= Item coordinate data =
··········

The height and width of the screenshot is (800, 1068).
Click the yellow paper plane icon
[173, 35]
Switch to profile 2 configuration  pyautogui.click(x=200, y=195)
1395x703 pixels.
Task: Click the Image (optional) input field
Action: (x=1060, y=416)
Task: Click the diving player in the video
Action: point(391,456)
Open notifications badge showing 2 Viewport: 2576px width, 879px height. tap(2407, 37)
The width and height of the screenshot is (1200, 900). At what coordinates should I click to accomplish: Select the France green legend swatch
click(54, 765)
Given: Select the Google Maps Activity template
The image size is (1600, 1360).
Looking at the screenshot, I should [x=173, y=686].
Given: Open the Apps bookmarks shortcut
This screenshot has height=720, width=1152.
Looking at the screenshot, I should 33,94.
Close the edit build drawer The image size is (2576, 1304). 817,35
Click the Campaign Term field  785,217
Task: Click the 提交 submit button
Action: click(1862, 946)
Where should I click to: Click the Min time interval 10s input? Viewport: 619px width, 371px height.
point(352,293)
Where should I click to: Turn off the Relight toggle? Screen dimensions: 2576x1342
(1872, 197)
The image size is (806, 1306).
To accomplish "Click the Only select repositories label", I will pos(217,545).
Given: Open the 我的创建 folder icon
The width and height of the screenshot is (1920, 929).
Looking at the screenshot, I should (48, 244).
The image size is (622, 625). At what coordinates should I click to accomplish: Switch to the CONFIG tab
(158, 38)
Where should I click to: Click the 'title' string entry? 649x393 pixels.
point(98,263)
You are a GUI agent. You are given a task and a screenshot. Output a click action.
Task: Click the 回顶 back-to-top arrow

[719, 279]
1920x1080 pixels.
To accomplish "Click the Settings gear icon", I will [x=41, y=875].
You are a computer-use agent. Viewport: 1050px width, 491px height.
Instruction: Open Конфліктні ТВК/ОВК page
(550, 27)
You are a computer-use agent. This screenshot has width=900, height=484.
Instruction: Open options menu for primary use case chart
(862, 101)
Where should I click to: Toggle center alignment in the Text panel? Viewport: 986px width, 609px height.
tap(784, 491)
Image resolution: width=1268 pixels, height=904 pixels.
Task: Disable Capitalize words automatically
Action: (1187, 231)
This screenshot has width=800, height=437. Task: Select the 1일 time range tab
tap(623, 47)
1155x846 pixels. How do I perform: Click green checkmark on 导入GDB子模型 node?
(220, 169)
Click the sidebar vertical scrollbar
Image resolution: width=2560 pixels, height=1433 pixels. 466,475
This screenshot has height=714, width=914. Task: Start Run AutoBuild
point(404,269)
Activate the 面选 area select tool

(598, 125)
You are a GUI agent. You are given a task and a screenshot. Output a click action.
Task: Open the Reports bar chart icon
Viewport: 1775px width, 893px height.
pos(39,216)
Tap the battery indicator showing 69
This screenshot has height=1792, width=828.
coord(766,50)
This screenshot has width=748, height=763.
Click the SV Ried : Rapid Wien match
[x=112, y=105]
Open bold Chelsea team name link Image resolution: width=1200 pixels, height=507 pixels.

··········

= Exercise directions =
Repeat the lines without any changes, starting from the line containing "This screenshot has width=800, height=437." and continuing through the final line of the item coordinate data.

= Exercise result =
This screenshot has width=800, height=437. Task: Select the 1일 time range tab
tap(623, 47)
1155x846 pixels. How do I perform: Click green checkmark on 导入GDB子模型 node?
(220, 169)
Click the sidebar vertical scrollbar
Image resolution: width=2560 pixels, height=1433 pixels. 466,475
This screenshot has height=714, width=914. Task: Start Run AutoBuild
point(404,269)
Activate the 面选 area select tool

(598, 125)
You are a GUI agent. You are given a task and a screenshot. Output a click action.
Task: Open the Reports bar chart icon
Viewport: 1775px width, 893px height.
pos(39,216)
Tap the battery indicator showing 69
This screenshot has height=1792, width=828.
coord(766,50)
This screenshot has width=748, height=763.
Click the SV Ried : Rapid Wien match
[x=112, y=105]
Open bold Chelsea team name link Image resolution: width=1200 pixels, height=507 pixels.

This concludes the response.